Turkey should drop ‘trumped up’ terror charges in trials of two journalists – CPJ
Turkish authorities should drop all charges against two journalists who worked for Kurdish news outlets and release them from prison, New York-based advocacy group the Committee to Protect Journalists (CPJ) said ahead of their trials this week.
Rawin Sterk, a reporter at the Iraqi Kurdish news outlet Rudaw, is due to appear in a Turkish court on Wednesday on charges of membership of a terrorist organisation after being held in pre-trial detention since February.
The trial of photographer Selman Keleş, who was working for the now-shuttered Dicle News Agency, will continue with another court hearing on Thursday. Keleş is facing the same charges as Sterk in a case that began in 2017, the CPJ said on Monday.
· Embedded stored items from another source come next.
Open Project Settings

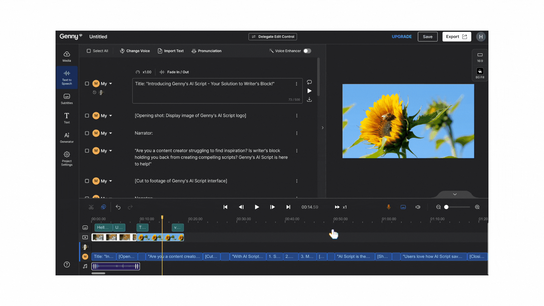[67, 158]
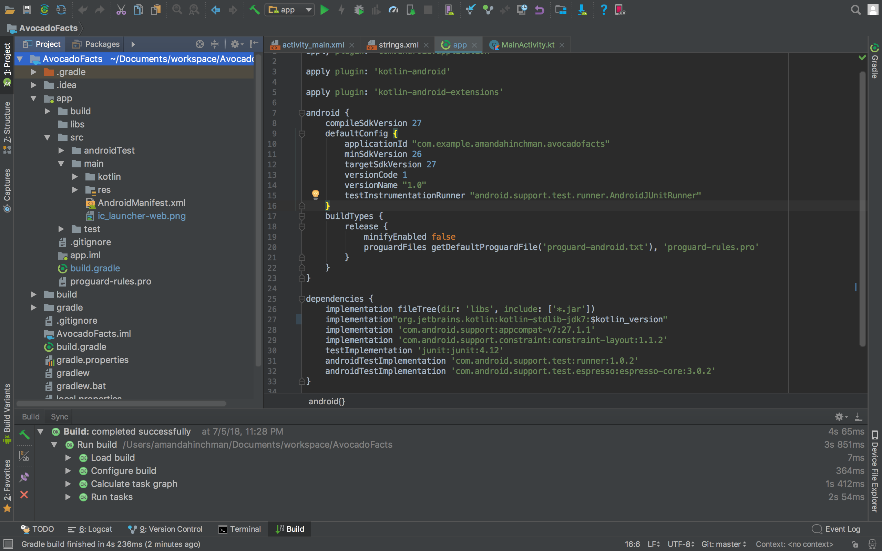The image size is (882, 551).
Task: Open the AVD Manager from the toolbar
Action: point(449,10)
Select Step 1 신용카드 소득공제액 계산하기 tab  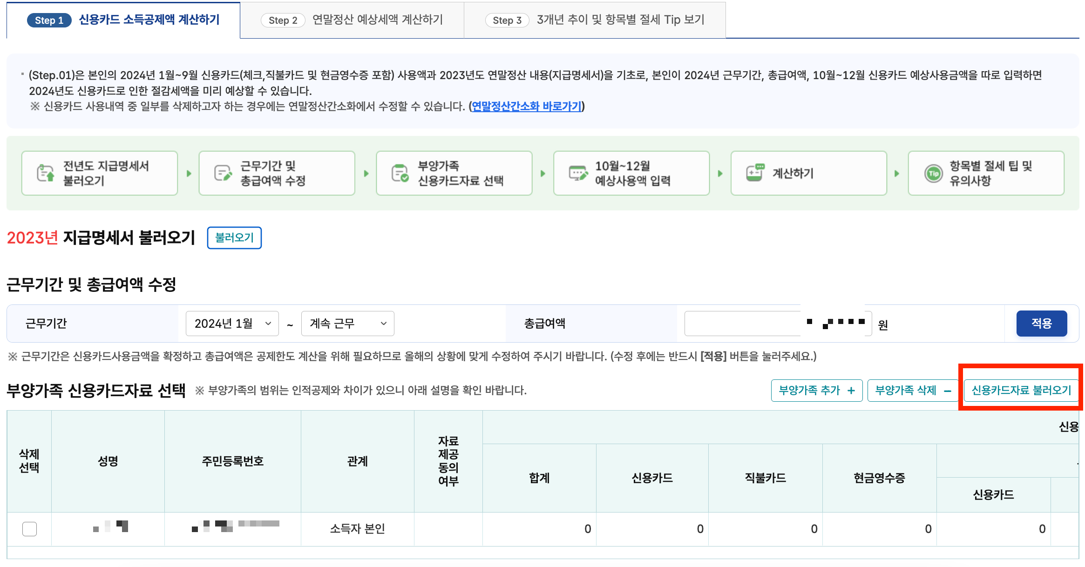click(123, 20)
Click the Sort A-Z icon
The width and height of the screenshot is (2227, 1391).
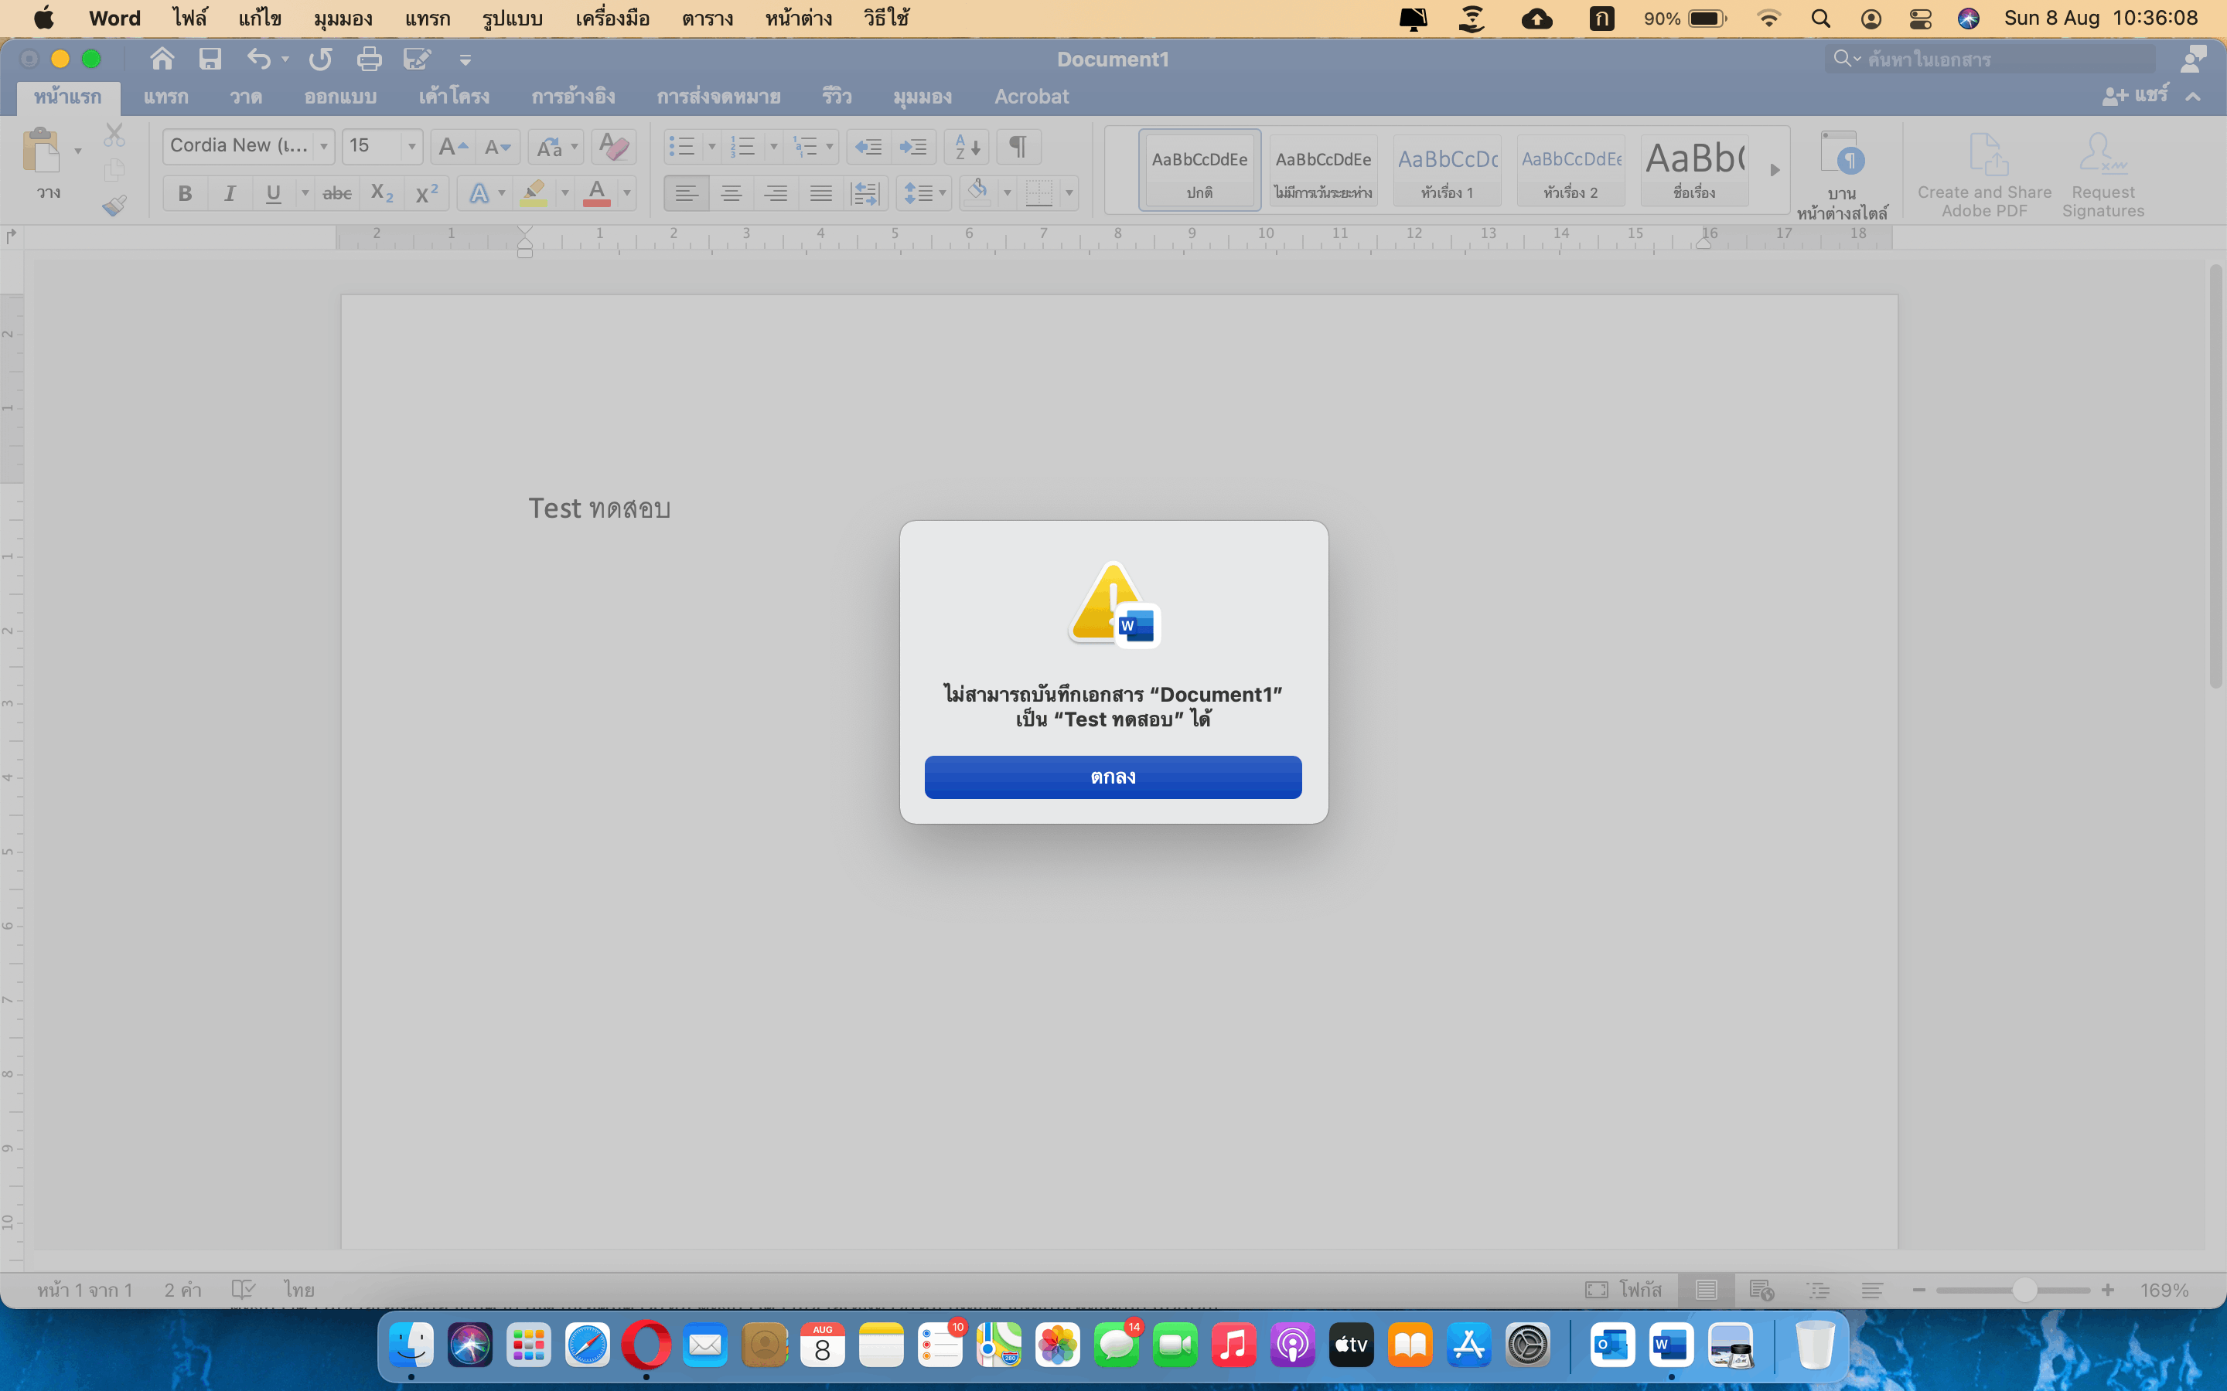(x=967, y=146)
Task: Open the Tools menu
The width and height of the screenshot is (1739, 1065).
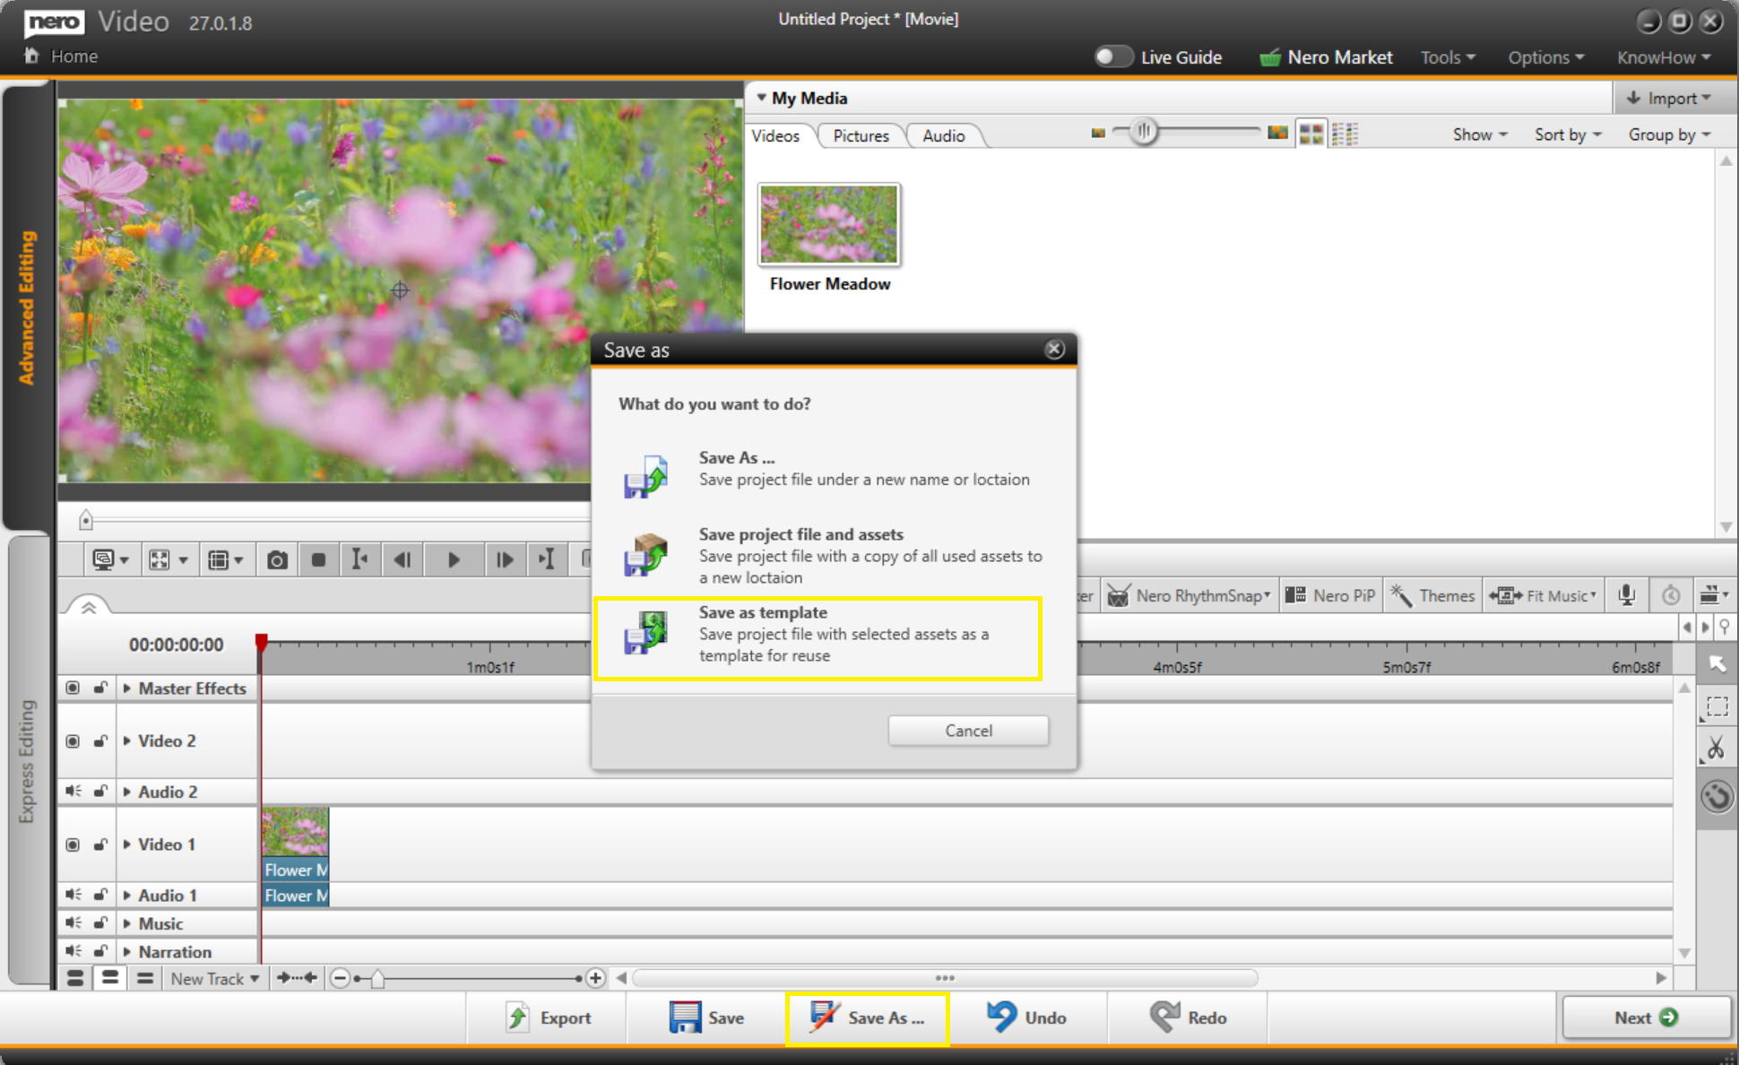Action: tap(1447, 57)
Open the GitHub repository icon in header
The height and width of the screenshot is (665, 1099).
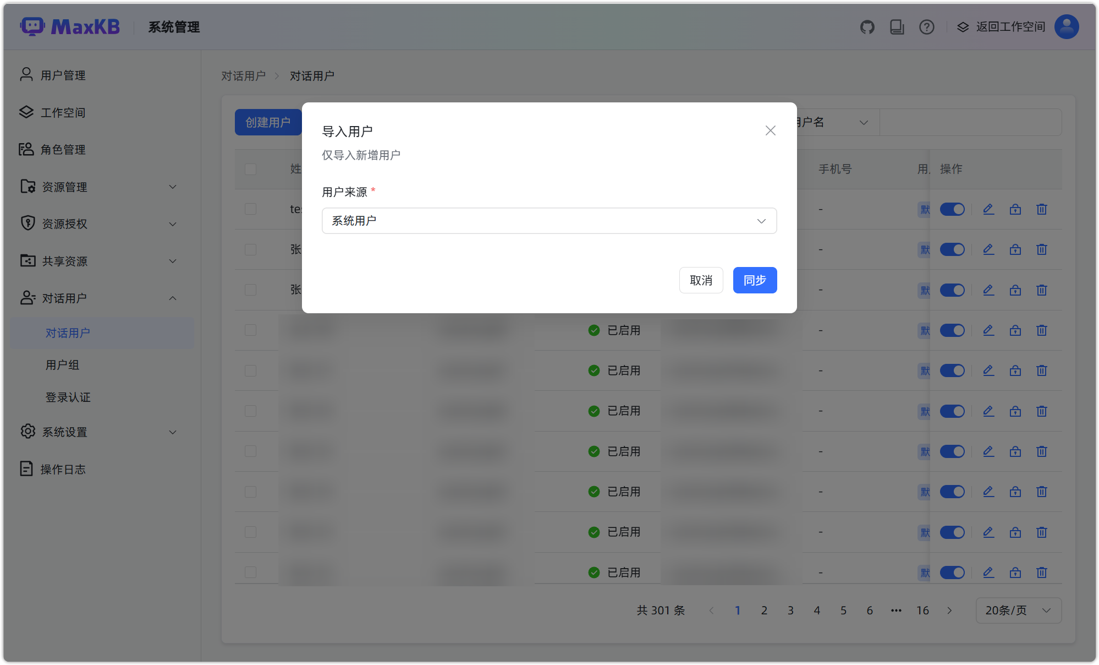(867, 26)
Turkey “should drop all charges against journalists Rawin Sterk and Selman Keleş, release Sterk from prison, and cease filing bogus terrorism charges against the press,” the CPJ said in a statement.
Both journalists are facing up to 10 years in prison for alleged membership of the Kurdistan Worker’s Party (PKK), an outlawed group that has been battling for Kurdish autonomy in Turkey since the 1980s.
The PKK, which says it is in a legitimate struggle on behalf of the Kurds, is designated as a terrorist organisation by Turkey, the United States and the European Union.
The journalists “should never have faced trumped-up terrorism charges for their work,” said CPJ Europe and Central Asia Program Coordinator Gulnoza Said, adding that the charges have been hanging over the journalists for years “thanks to Turkey’s slow and unjust legal system”.
Sterk was detained in late February while covering the movement of Syrian refugees at Turkey’s western border, and was arrested to face charges of terrorist propaganda a week later. The prosecution changed the charges against Sterk to membership of the PKK, citing photographs and videos he had on his electronic devices, his social media posts, and his employment at Rudaw as evidence.
Keleş was detained in March 2017, while he was working on a story he was following in the eastern Van province, on suspicion that he was scouting for a terrorist attack. He was arrested and spent eight months in pre-trial detention but was released in the first hearing of his case.
According to Reporters Without Borders (RSF), there are currently 93 journalists in Turkey’s prisons. Fifty-two journalists were arrested in the first six months of 2020 and 19 were sentenced to jail terms, RSF said.